Guidelines proposed for businesses trading in custom-made DNA sequences

A set of guidelines for how providers of custom-made DNA sequences do business has been proposed by the U.S. Department of Health and Human Services.

The proposal is the first comprehensive guidance issued by the government addressing bioterrorism concerns resulting from the rapidly developing synthetic genomics industry. Some security experts believe that a terrorist group or lone terrorist believe that bioweapons could  be developed from these materials, which are openly available through the internet.
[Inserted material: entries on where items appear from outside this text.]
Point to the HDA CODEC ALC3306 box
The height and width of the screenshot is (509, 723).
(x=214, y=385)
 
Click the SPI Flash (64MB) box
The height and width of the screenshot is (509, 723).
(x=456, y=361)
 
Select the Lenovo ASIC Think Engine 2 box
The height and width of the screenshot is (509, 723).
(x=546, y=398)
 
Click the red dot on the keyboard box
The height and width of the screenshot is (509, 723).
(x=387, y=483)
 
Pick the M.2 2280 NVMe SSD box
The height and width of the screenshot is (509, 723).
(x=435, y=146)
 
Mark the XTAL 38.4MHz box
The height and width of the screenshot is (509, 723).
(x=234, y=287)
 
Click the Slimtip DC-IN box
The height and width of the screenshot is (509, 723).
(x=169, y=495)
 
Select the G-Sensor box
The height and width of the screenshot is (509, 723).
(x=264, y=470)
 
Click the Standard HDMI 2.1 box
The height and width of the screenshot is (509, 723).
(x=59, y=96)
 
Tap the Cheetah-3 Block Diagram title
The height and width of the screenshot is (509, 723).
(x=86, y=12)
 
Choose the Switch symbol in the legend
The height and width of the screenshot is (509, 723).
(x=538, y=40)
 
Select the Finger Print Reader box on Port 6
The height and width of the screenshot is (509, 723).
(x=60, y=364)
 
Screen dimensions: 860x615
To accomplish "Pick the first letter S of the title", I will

The main recommendation of the guidelines is that synthetic companies should screen both their clients and the DNA sequences that they request. This would allow customers to establish the identity and institutional affiliation of customers.
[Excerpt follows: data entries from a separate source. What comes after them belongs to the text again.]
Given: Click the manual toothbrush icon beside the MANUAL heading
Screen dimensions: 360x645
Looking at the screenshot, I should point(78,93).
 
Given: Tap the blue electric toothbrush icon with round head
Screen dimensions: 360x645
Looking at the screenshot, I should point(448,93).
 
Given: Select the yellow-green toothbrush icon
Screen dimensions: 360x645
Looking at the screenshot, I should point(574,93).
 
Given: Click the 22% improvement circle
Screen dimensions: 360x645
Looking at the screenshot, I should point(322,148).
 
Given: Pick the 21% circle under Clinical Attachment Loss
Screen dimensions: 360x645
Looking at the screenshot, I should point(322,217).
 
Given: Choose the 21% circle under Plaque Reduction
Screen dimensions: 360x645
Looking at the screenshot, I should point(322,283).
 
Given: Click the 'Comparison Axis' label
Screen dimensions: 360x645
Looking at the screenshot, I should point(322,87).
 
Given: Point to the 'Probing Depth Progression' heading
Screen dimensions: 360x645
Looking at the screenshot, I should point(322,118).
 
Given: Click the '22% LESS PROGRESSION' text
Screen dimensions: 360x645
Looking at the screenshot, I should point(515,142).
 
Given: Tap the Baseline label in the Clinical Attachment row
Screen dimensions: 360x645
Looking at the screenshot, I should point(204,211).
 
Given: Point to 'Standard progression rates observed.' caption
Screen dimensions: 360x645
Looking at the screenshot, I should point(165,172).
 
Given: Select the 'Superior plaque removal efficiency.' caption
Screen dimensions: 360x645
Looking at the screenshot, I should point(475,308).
The proposal also calls for companies to look for red flags, including clients who place several orders of the same sequence within a short time frame, who attempt to pay by cash or who request that the product be mislabeled. Foreign clients, the proposal says, should be screened against terrorist databases and other lists of concern.

A specific approach to screening orders is also set forth by the guidelines, which call for companies to use a "best match" strategy involving analysis to find out if the requested sequence is statistically closer to a select agent or to a non-select agent. If a select agent is found, the company would then follow up with the client to determine what the material will be used for. These suspicious orders would then be reported to the government and all paperwork would be archived for eight years.

The comment period for the proposal ends January 26.